▶ **Exercise**
Below are some records. Write out the lines from the one containing "Task: Select the highlighted Processor row" to the last line, word for word, leaving out pictures.

=-=-=-=-=

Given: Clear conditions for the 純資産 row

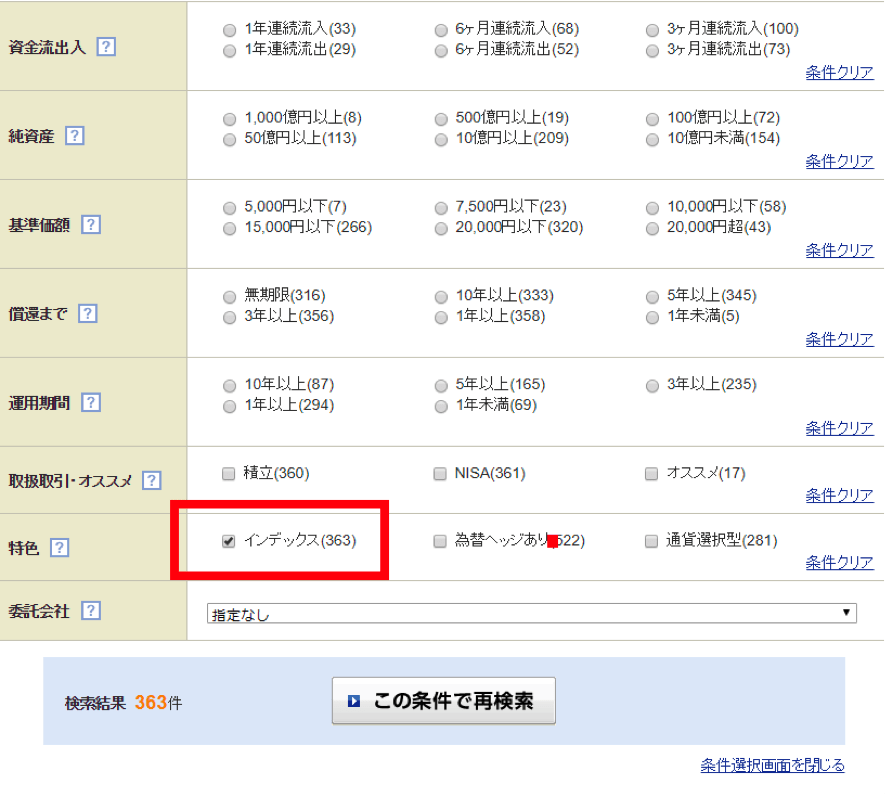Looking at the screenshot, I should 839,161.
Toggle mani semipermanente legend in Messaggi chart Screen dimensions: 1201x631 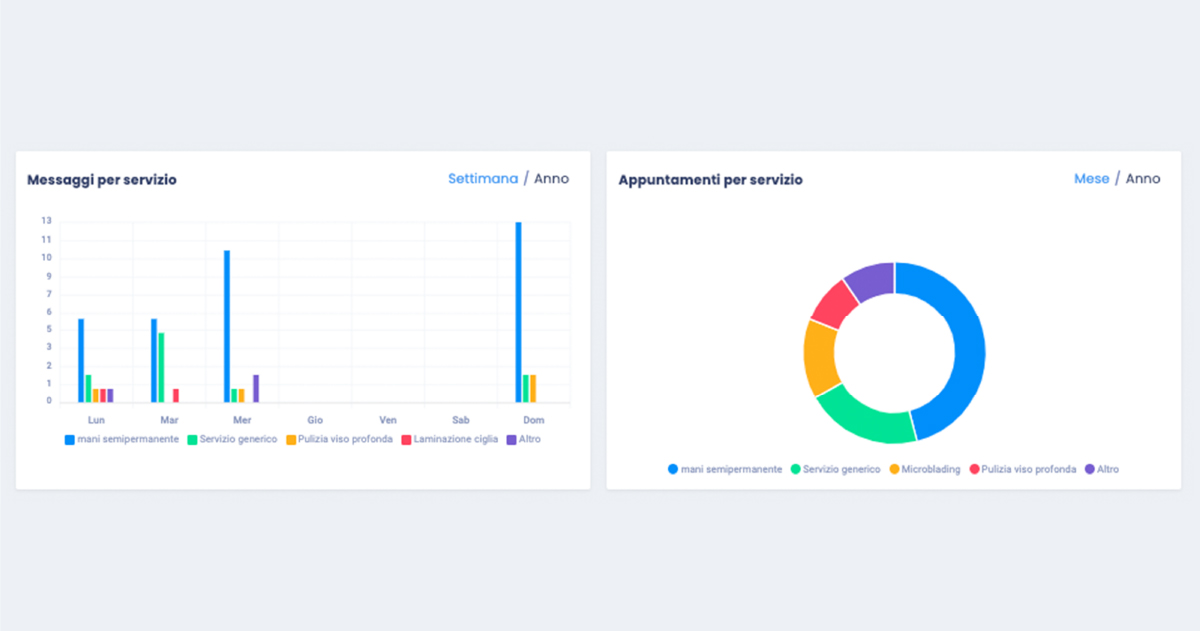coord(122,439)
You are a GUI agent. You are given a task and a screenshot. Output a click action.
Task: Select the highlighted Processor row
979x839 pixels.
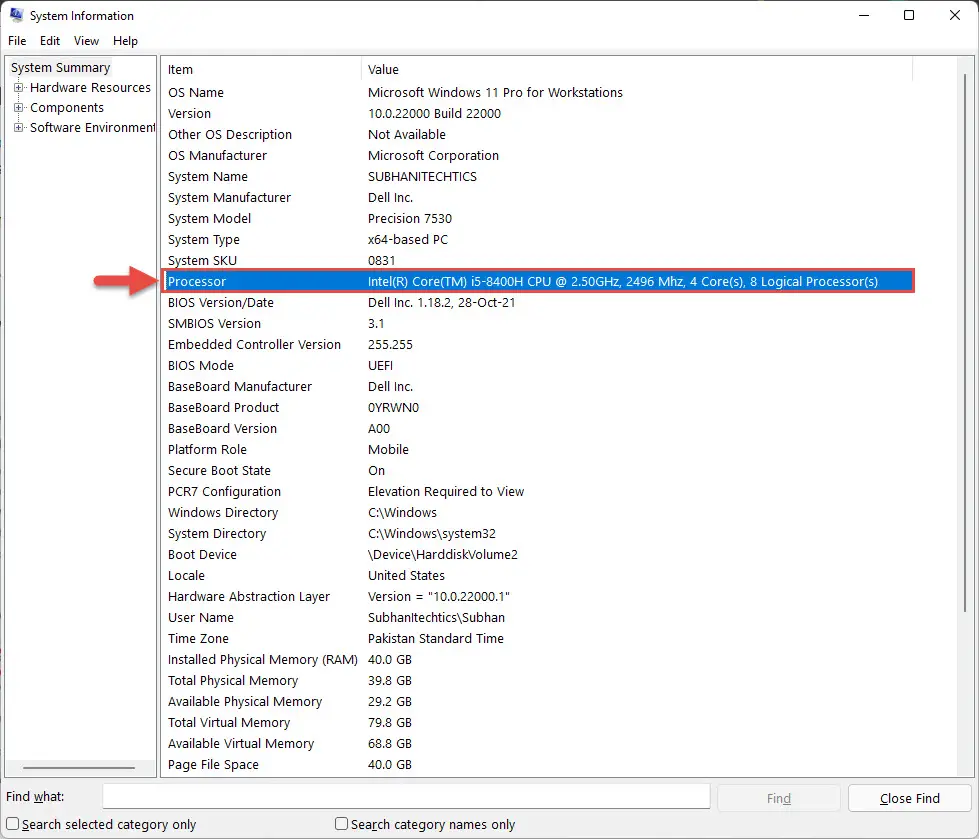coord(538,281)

=-=-=-=-=

▶ **Answer below**
Task: Select the highlighted Processor row
979x839 pixels.
coord(538,281)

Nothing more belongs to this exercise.